McCarthy’s opposition, however, raises questions about whether the measure could get through the Senate. It would take the support of all Democrats and at least 10 Republicans to overcome a filibuster.

Some GOP senators have repeated McCarthy’s concerns about the commission. Senator Josh Hawley, a Republican from Missouri who also objected to the counting of certified election results, said Monday a commission was investigating other events, including when a driver rammed into a barricade and on Good Friday the Capitol police officer, William Evans, killed.

Rioters, spurred on by former President Donald Trump’s unsubstantiated claims that Biden won on widespread fraud, overran the Capitol on Jan. 6 in events that resulted in five deaths, including that of Capitol Police Officer Brian Sicknick. The mob, which included people singing “Hang Mike Pence,” came within moments of reaching the former vice president and congressmen.
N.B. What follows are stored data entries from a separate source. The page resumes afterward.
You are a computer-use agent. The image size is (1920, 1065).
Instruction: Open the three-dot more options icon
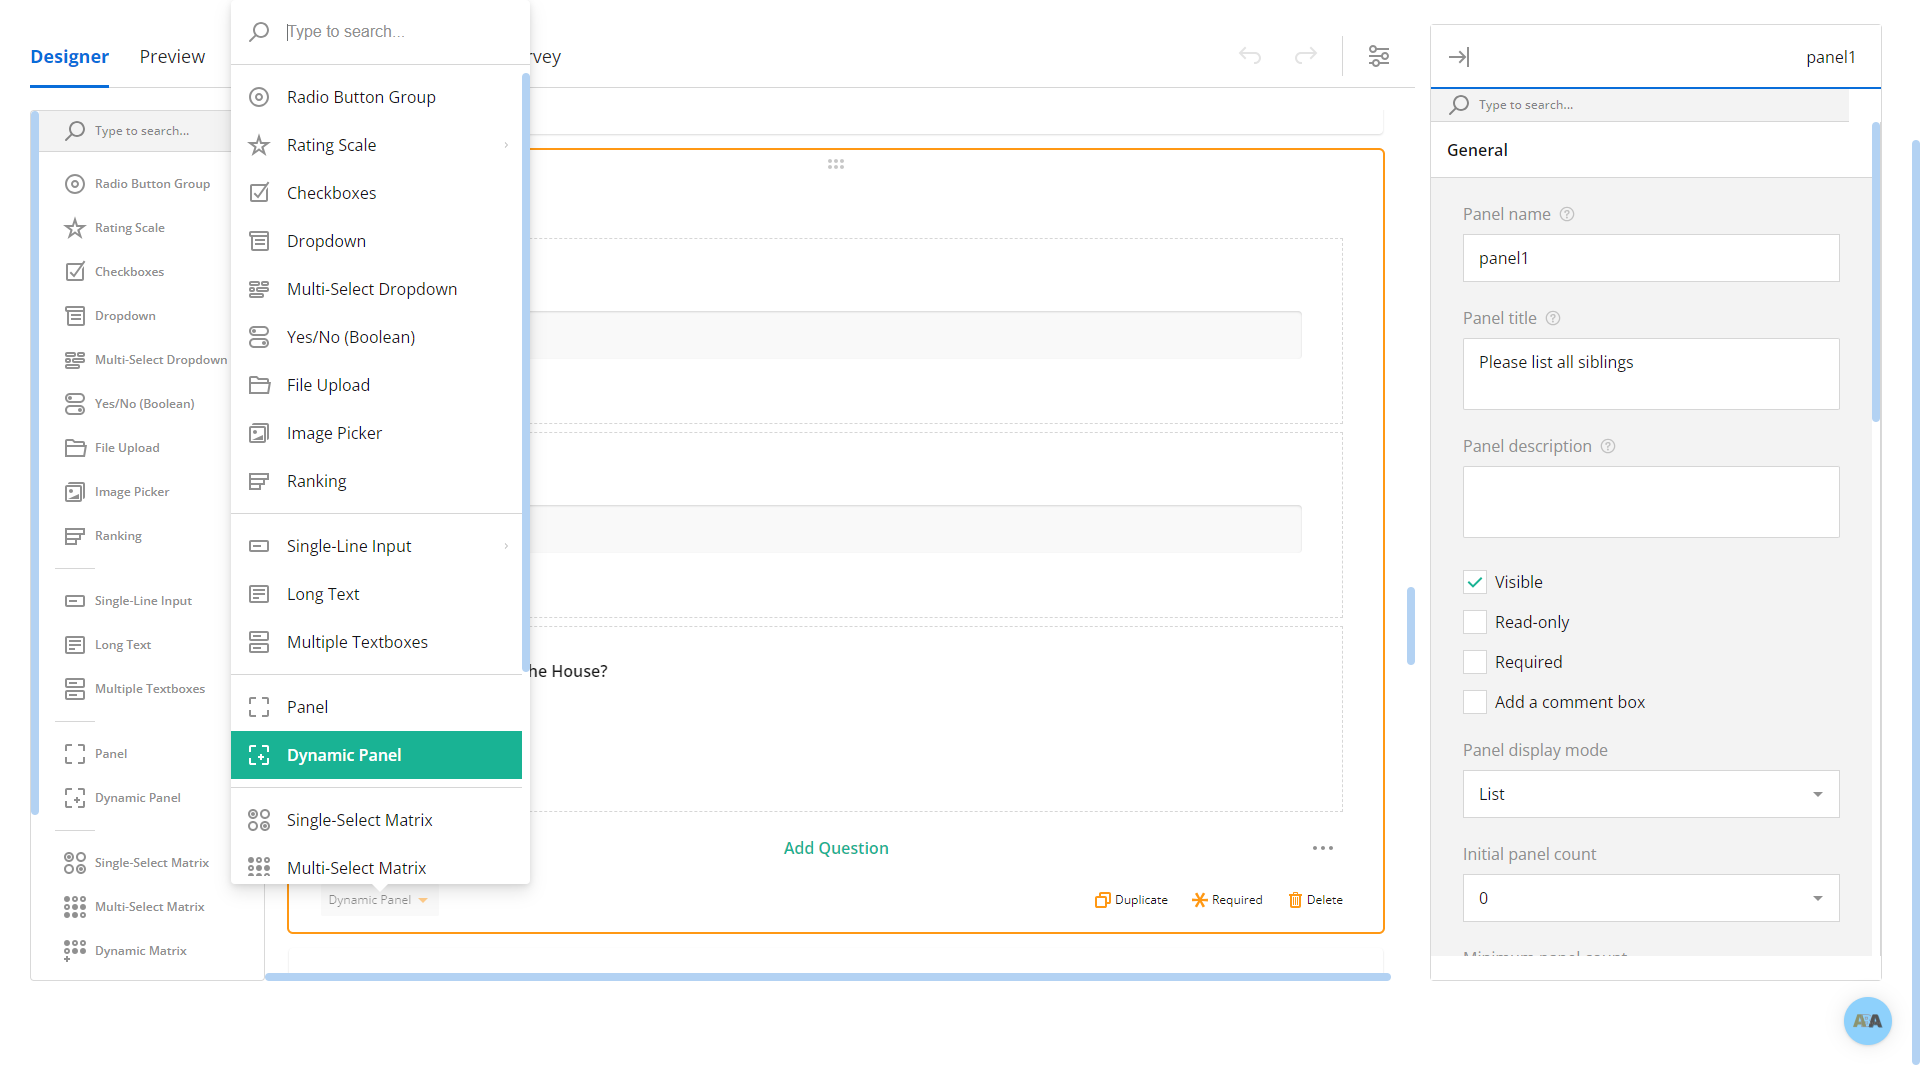1323,848
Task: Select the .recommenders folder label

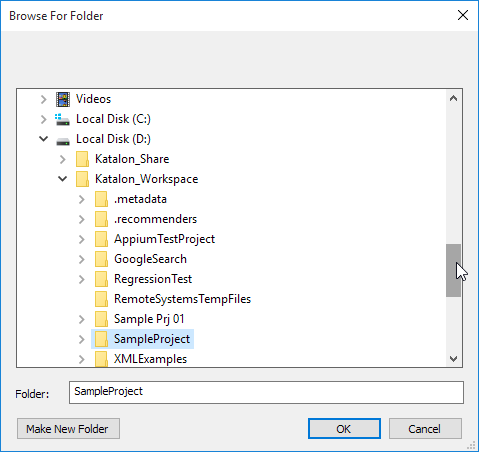Action: click(155, 219)
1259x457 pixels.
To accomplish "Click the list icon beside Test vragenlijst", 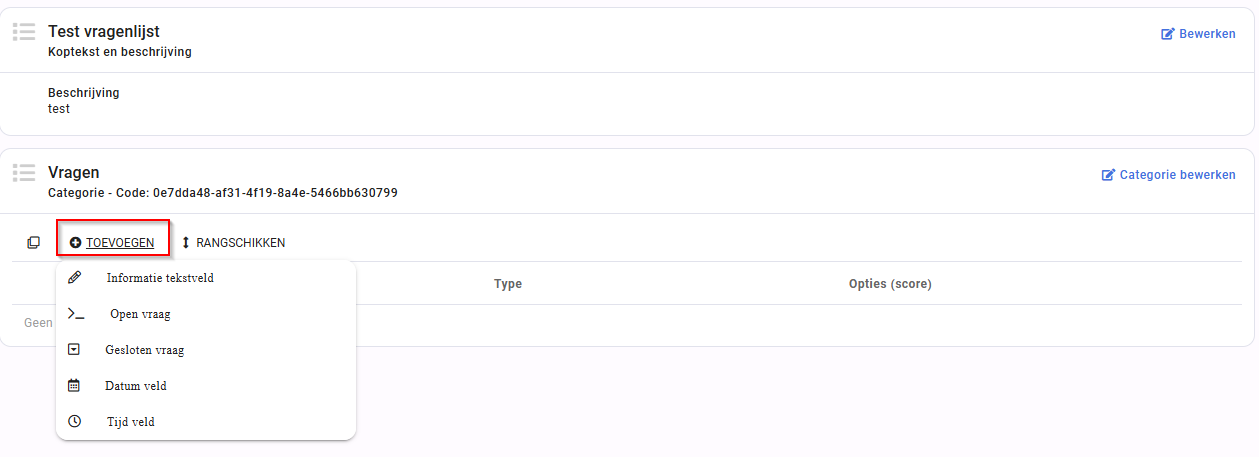I will (x=24, y=32).
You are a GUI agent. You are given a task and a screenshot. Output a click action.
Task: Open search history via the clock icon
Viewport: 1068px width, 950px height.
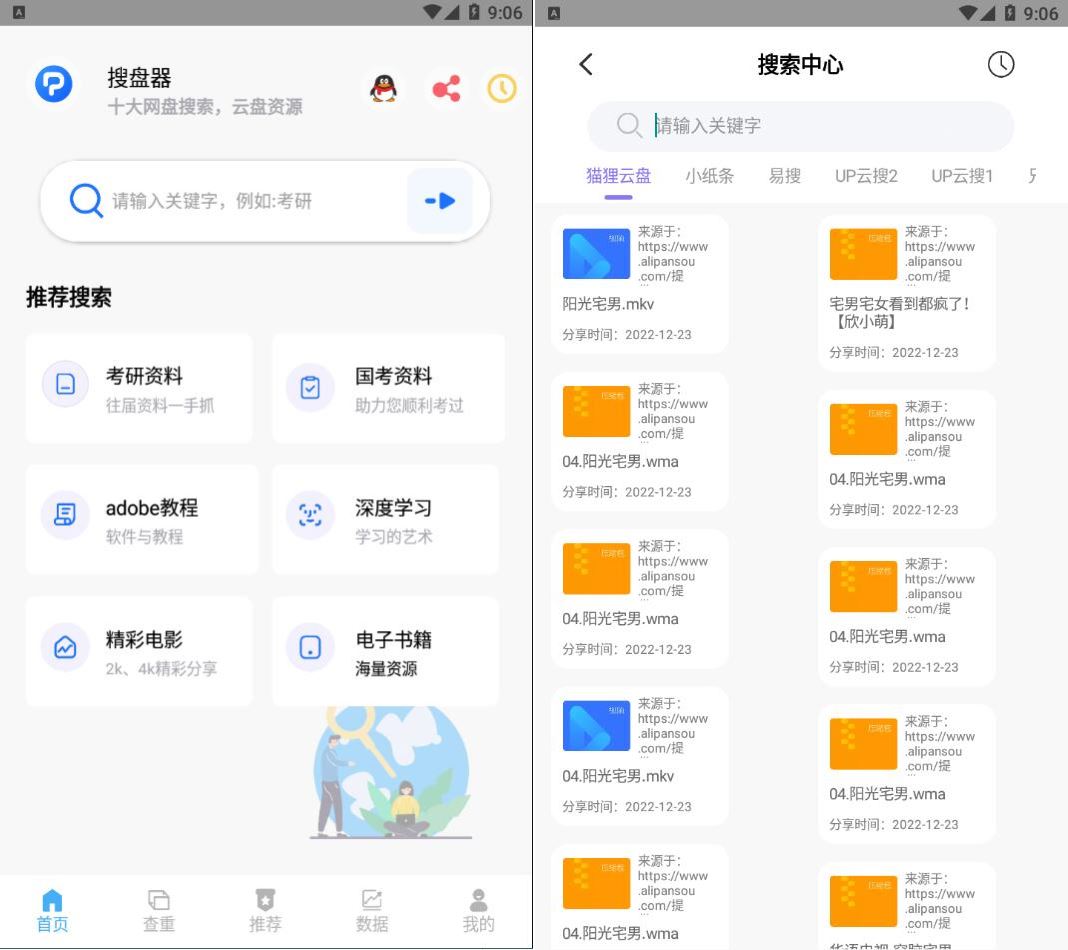pos(502,88)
The attack on lawmakers led the House to charge Trump with inciting a riot during his final days in office. The Senate acquitted him after Biden’s inauguration as many Republicans argued they could not convict a former president.

Dozens of challenges in key states failed to reveal evidence of irregularities that would have cost Trump in the 2020 election.

The Republicans of the House of Representatives have increasingly ostracized members who challenge the electoral conspiracy theories spread by the former president, who remains firmly in control of GOP voters. The caucus on Wednesday removed Rep. Liz Cheney, a Wyoming Republican and one of ten members of her party, from her leadership position to sue Trump.

Cheney later said, “We cannot let the very dangerous lies of a former president pull us away.” She supported a commission to investigate the uprising.